Among Rouet's projects on this trip was a visit to the hosiery mills in Charlottesville, N.C., part of Dior's $80-million business in the United States.

David Wolfe, Neiman-Marcus vice president, specializes in furs, from picking skins at the auctions in Russia to buying and styling the actual items. Wolfe owns seven fur coats, but really has never been happy with any of them. "Too hippy," he complained and "too skirty." But not so with the Conrad Bell furs recently introduced at that store.

Bell is a $600-a-day New York model who, on a photo assignment in Chile for Neiman-Marcus, sketched to fill in the hours during a long snow storm when pictures couldn't be taken. Wolfe saw the Bell sketches and chose some to make up in coats for the store.

Among the Bell designs are a furlined parka and a coyote coat that comes with a sleeveless slipcover to wear in the rain, which folds up into a pouch.

One-third of the furs sold at Neiman-Marcus locally are for men, according to Wolfe.

On the list of offerings to buyers at the 78th annual fur auction in the Leningrad Fur Palace: red, white and blue fox, seal and squirrel, cat (10,000 skins), 6,000 dog skins.

David Wolfe, who regularly attends the Leningrad auctions, says he never stays around for the auction of cat and dog skins and doesn't know of any American store that would buy them. "I find it too distasteful to even be around when the auction of those skins is going on," says Wolfe, who adds, "It comes to a whole social approach to things and a judgment of what is usable in nature in one country being unacceptable in another."
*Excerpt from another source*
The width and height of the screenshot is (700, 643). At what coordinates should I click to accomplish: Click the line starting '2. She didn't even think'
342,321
It is more talk than fact, says Eileen Ford, head of one of the top New York modeling agencies, that designers are scouting out more bosomy, rounder models. "It's what they say when pressed to make news," says Ford, who finds the skinny, tall, flat-chested model still in top demand.

What she has found, too, is that the current crop of models is working longer than a decade ago. She says they are better able to preserve themselves, more aware of a need to exercise.
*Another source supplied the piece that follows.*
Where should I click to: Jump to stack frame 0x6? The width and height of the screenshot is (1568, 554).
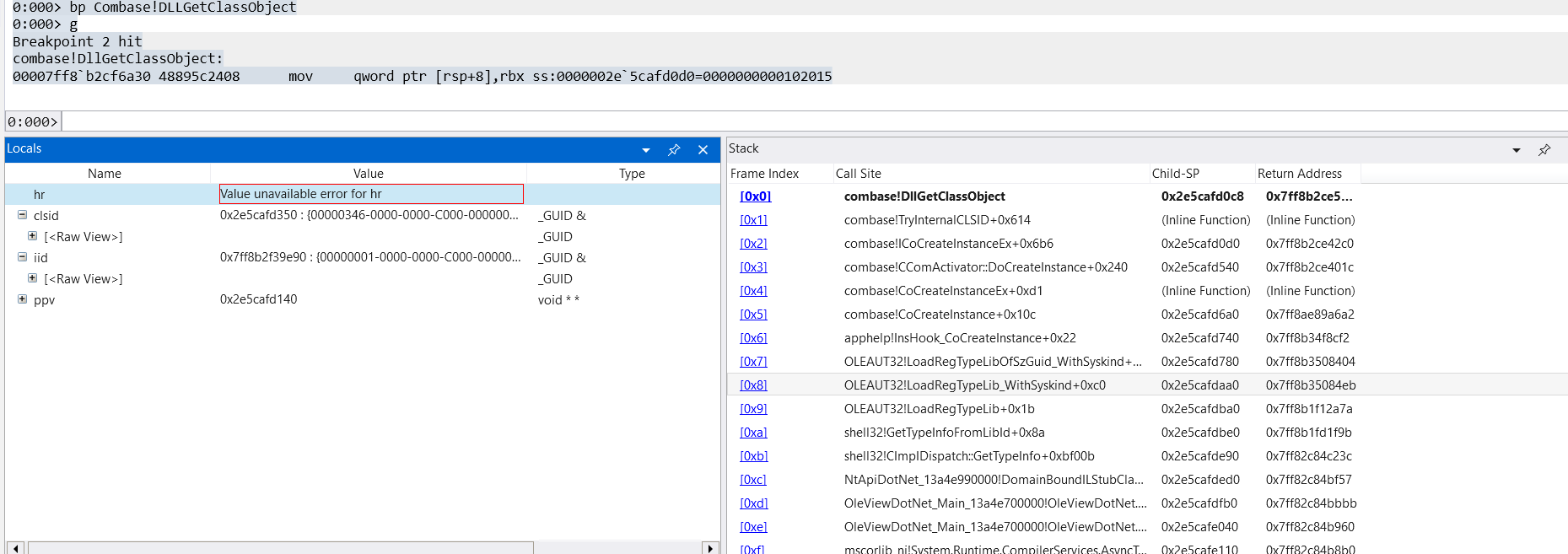click(x=753, y=338)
Ford, who was in town to promote her book, "Beauty Now and Forever, Secrets of Beauty after 35," says sex life has a lot to do with the way one looks. "I do think that if you have an active and happy sex life you look better," she concludes.
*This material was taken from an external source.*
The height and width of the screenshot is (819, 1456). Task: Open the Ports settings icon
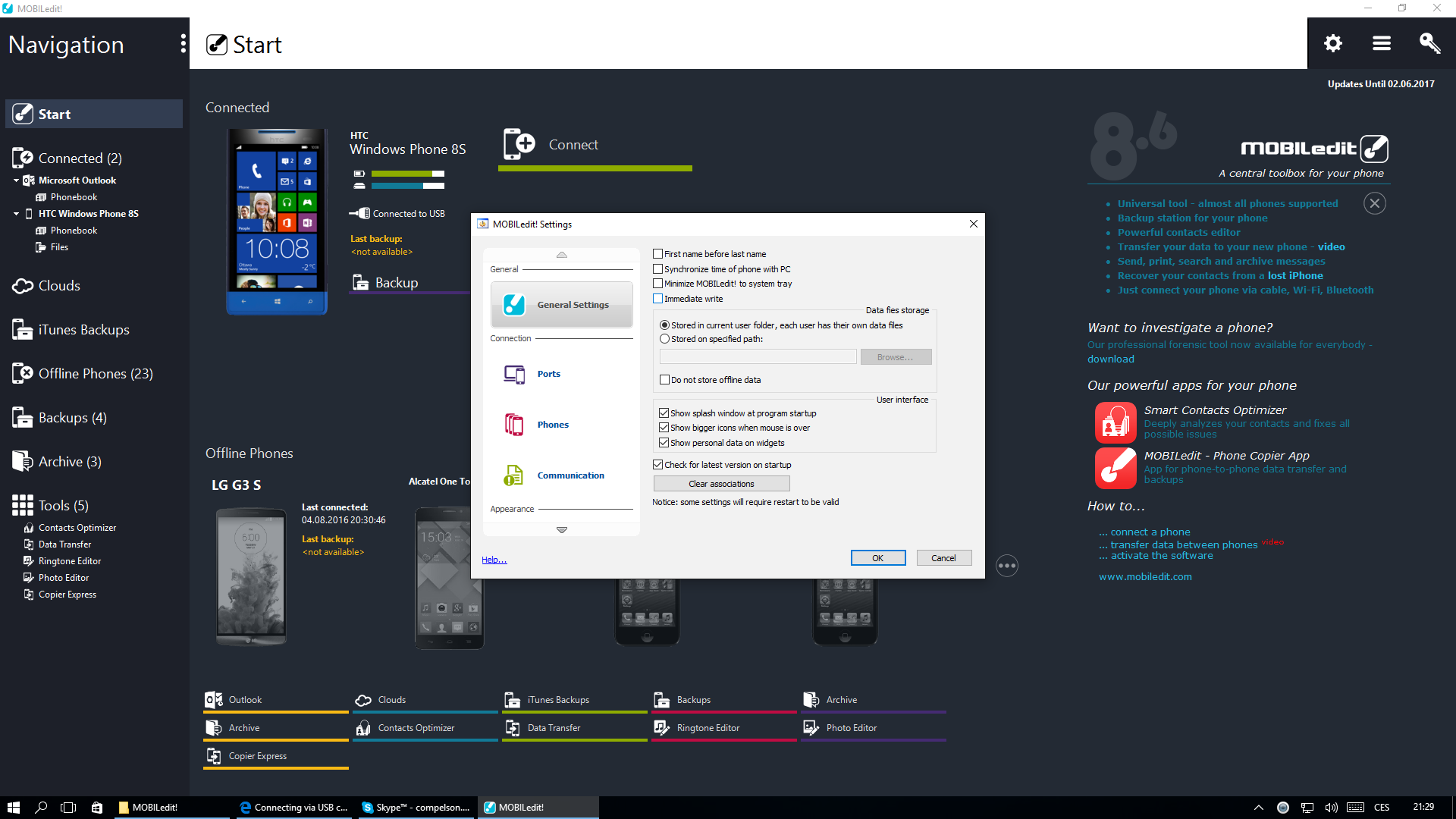click(x=514, y=374)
Take a second look at the damask tablecloth when you take it out for the holidays. It may be the fabric of your next spring outfit. Several designers, including Calvin Klein and Scott Barrie, are showing cotton damask, indicating a return to sturdier fabrics. Another spring revival - cotton leno, the open weave that adds to the lightweight quality in separates at perry Ellis and Anne Klein.

And now from the man who deserves the credit for initiating wide men's ties, a decree that ties will get narrower and shirt collars shorter. Leading menswear designer Ralph Lauren has started to make shorter collars and narrow neckwear in his more modest-priced Chaps collection, and will show a similar direction in his January Polo designs. Both lines will have ties at 2 3/4 and 3-inch widths, as well as 3 1/4 inch, which he says will be his basic width. (Current best sellers in better ties are four inches or 3 3/4 inches at the widest point.)

Lauren doesn't expect the narrow tie to "overtake the market," he says, but it will cause some excitement and stimulate business, especially now that tie-wearing rules are relaxed and ties show up with things like bomber jackets, not just with formal suits. "It's the start of a gradual change in proportion," says Lauren. "That narrow tie must be worn with a smaller knot and with a smaller collar."

Lauren says the new narrow tie will attract two types of buyers, "the young guy who has never worn narrow ties before and wants a new look, and the conservative man who has always worn them and is excited to finally find them in some new patterns."

Emilio Pucci, Italian fashion designer whose innovative spotswear designs, bright color prints in jersey and ski-wear were an important fashion influence inthe 1950s and 1960s, has been enlisted by Hawaii's department of planning and economic development to help promote Hawaiian fashion week next month.